Do you think that chaining out and abandoning a dog in a back yard shortens a dog's life? I think that once again I've found a good example for something with my own dogs. I've talked about designer dogs before on this blog in relation to my dogs - because Charlie and his litter are technically designer dogs - they're the offspring of 2 purebred dogs - a yellow lab and a tri-colour sheltie - except for the fact that they all turned out exactly the same looking, and completely different sizes and temperaments - some more lab, some more sheltie - and all itinerant sheltie barkers. And they came from a certified back yard breeder who was doing it - in her own words "because she wanted to offer people a nice dog for less money".
But today I was given another example. I found another littermate of Charlie and Leonard (a littermate of Charlie who I had with my exhusband who now lives in Toronto that I had until 2005 or 2006) at the Dartmouth SPCA who was going to be killed because the manager at the time had decided he was unadoptable. She "didn't like the look in his eye". He had obviously been chained out his whole life - he was severely emaciated, the ends of his fur were orange, his teeth were rotten, he was unsocialized - but he was family to me. And when I looked in his eyes I could see the most beautiful soul looking out dying to be given freedom.

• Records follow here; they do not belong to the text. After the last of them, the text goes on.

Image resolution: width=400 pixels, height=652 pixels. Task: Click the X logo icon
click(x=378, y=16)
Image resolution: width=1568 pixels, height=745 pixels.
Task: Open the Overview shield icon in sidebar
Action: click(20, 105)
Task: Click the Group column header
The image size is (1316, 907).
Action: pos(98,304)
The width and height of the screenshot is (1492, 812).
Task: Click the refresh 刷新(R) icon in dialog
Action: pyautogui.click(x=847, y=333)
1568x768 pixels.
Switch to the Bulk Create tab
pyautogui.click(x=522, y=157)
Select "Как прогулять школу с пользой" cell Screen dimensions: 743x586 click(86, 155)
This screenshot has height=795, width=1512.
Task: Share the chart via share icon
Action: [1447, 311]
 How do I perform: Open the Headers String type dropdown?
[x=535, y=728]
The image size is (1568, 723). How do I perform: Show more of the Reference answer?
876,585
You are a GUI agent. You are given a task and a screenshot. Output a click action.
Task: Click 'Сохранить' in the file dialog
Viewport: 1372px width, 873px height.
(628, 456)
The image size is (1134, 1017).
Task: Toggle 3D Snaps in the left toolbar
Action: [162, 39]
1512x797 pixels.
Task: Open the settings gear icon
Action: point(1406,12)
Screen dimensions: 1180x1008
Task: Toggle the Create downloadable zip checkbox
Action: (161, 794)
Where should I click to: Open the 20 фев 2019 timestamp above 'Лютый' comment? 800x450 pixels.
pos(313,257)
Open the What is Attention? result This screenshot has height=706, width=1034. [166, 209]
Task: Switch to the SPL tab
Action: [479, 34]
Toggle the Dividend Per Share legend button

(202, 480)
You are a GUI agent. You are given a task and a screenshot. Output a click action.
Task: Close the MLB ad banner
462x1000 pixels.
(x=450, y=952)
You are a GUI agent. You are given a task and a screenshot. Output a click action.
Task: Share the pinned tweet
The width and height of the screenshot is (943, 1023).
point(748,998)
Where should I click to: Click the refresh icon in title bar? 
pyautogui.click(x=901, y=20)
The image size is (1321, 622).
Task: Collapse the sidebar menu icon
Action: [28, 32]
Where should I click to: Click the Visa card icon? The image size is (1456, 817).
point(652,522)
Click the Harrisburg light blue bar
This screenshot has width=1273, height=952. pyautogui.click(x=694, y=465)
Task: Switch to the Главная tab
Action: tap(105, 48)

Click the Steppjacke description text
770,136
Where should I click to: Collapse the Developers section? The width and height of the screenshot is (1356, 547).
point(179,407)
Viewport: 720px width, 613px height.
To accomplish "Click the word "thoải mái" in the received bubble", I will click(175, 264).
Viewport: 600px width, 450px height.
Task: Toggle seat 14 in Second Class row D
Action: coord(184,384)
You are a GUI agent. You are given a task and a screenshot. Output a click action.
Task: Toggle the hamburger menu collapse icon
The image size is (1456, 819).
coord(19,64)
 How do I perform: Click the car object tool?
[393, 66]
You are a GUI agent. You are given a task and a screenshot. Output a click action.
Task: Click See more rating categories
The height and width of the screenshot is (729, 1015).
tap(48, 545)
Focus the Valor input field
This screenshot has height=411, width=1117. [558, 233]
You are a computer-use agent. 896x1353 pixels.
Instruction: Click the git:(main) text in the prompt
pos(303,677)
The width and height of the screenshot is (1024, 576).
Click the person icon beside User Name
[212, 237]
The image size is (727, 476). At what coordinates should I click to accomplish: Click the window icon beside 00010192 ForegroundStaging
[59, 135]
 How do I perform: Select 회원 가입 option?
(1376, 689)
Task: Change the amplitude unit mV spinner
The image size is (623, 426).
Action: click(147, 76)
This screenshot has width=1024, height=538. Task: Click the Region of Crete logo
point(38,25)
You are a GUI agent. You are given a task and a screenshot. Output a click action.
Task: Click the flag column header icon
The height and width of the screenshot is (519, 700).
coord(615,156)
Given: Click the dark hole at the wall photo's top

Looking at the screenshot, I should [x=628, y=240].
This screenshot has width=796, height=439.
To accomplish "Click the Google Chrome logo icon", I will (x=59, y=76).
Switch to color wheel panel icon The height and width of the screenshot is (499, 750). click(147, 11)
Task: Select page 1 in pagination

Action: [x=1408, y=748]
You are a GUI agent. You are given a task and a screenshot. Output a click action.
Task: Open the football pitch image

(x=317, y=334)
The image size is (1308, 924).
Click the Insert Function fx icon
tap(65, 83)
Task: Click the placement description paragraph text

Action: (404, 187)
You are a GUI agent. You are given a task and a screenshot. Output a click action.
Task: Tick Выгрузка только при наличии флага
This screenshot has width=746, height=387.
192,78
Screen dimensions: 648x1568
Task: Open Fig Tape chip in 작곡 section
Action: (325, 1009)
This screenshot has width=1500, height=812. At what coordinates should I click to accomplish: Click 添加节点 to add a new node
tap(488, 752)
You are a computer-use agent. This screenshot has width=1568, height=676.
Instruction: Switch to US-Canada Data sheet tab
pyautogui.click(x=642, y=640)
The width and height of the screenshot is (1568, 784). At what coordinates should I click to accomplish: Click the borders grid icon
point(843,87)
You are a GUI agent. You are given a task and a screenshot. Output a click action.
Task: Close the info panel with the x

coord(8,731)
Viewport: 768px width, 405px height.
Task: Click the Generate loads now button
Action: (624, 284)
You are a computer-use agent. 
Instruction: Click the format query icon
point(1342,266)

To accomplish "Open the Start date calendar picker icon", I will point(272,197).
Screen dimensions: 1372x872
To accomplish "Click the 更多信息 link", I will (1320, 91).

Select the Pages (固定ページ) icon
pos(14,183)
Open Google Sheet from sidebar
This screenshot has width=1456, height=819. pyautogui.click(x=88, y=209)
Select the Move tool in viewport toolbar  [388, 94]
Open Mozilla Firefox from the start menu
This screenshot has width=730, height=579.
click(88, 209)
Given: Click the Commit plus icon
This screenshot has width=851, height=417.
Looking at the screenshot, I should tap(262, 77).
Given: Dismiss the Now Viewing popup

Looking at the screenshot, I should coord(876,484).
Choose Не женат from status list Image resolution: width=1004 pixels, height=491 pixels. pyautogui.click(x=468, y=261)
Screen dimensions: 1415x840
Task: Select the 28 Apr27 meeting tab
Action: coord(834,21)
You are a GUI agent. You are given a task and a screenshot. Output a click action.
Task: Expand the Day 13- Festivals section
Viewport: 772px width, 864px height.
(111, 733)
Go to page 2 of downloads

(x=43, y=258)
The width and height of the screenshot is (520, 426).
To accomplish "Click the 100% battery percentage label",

So the Dartmouth shelter let me adopt him after I pulled some major strings and I brought him home. I named him Philip. All the dogs that I had gotten from Charlie's brothers had been named after American composers - Charlie (Charles Ives), Leonard (Leonard Cohen) - and now Philip (Philip Glass).
Philip DID turn out to be beautiful. And perfect in every way, except for the fact that he wanted to kill any dog that he didn't live with. But that wasn't too big a deal in my house because at that point we were starting to retreat from other dogs anyway, and when we were around other dogs - he could be managed.
This was how he preferred to spend all his time - laying with his head on my belly. I wrote quite a few posts about him when I had him back in 2004 - when I first got him I wrote about that - I changed his name from "Molson", which was his name at the shelter.
And then when he found his forever home up in Berwick - I wrote about that too.
But today I got that horrible email that Philip/Brodie is no longer with us. His body had given out on him. He might have come from an earlier litter than Charlie and Leonard - and they are both going to be 10 years old this year - so he could have been 12 or 13 years old - the back yard breeder they came from had a lot of litters with her dogs - but still, 12 or 13 isn't old. But the life Brodie lived was horrible until he came to live with me and then his new family. And that's what did him in so early. Being abandoned to a backyard, waiting for someone to come out the back door and take you inside slowly kills a dog inside - and I'm sure it shortens any sentient beings life.
The vet who was treating Brodie figured that he was 17 or 18 years old, and I know for a fact that there was no way he could've been that old - but I also know for a fact that the life he lived prior to going to the Dartmouth SPCA is a life that can make a dogs body seem that old. It's another reason why chaining dogs outside for years at a time is so absolutely wrong.
Philip/Brodie died too young, I'm very sorry I didn't get to say good-bye to him. He's the first dog I haven't gotten to say good-bye to that I've had a hand in finding a better life. I guess there's only so much you can write into an adoption contract.